A nurse is assessing a client on a medical-surgical unit. Which client is at risk for hypokalemia?
- A. Client with pancreatitis who has continuous nasogastric suctioning
- B. Client with a prescription for an angiotensin-converting enzyme (ACE) inhibitor
- C. Client in a motor vehicle crash who is receiving 2 units of packed red blood cells
- D. Client with uncontrolled diabetes and a serum pH level of 7.33
Correct Answer: A
Rationale: A client with continuous nasogastric suctioning would be at risk for actual potassium loss leading to hypokalemia due to the removal of potassium-rich gastric fluids.
A nurse is caring for an older adult client who is admitted with moderate dehydration. Which intervention should the nurse implement to prevent injury while in the hospital?
- A. Ask family members to speak quietly to keep the client calm
- B. Assess the client's mental status daily
- C. Encourage the client to drink at least 1 liter of fluids each shift
- D. Dangle the client on the bedside before ambulating
Correct Answer: D
Rationale: An older adult with moderate dehydration may experience orthostatic hypotension. Dangling on the bedside before ambulating helps prevent falls and injuries due to sudden blood pressure drops.
A nurse is caring for a client who has the following laboratory results: potassium 3.4 mEq/L, magnesium 1.8 mEq/L, calcium 8.5 mEq/L, sodium 144 mEq/L. Which assessment should the nurse complete first?
- A. Bowel sounds
- B. Depth of respirations
- C. Grip strength
- D. Electrocardiography
Correct Answer: B
Rationale: A client with a low serum potassium level may exhibit hypoactive bowel sounds, cardiac dysrhythmias, and muscle weakness resulting in shallow respirations and decreased handgrips. The nurse should assess the client's respiratory status first to ensure respirations are sufficient.

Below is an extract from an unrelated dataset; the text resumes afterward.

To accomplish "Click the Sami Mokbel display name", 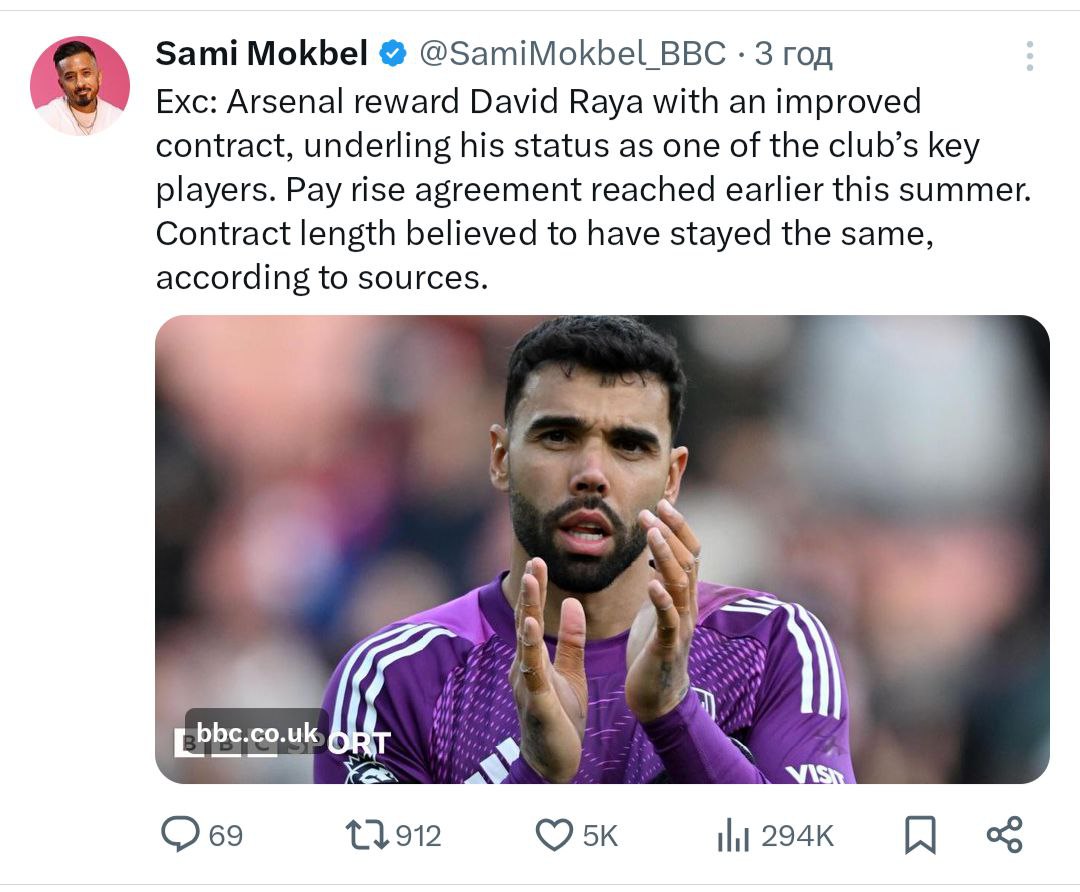I will click(261, 54).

A nurse develops a plan of care for a client who has a history of hypokalemia. Which interventions should be included in this client's care plan? (Select all that apply.)

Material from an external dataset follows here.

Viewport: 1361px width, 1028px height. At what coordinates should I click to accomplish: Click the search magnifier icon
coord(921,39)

- A. Encourage oral fluid intake of at least 2 L/day
- B. Use a draw sheet to reposition the client in bed
- C. Monitor serum potassium levels daily
- D. Provide nonslip footwear for the client to use when out of bed
- E. Rotate the client from side to side every 2 hours
Correct Answer: B,D
Rationale: Clients with long-standing hypokalemia have brittle bones that may fracture easily. Using a draw sheet to reposition and providing nonslip footwear enhance safety and prevent fractures and falls.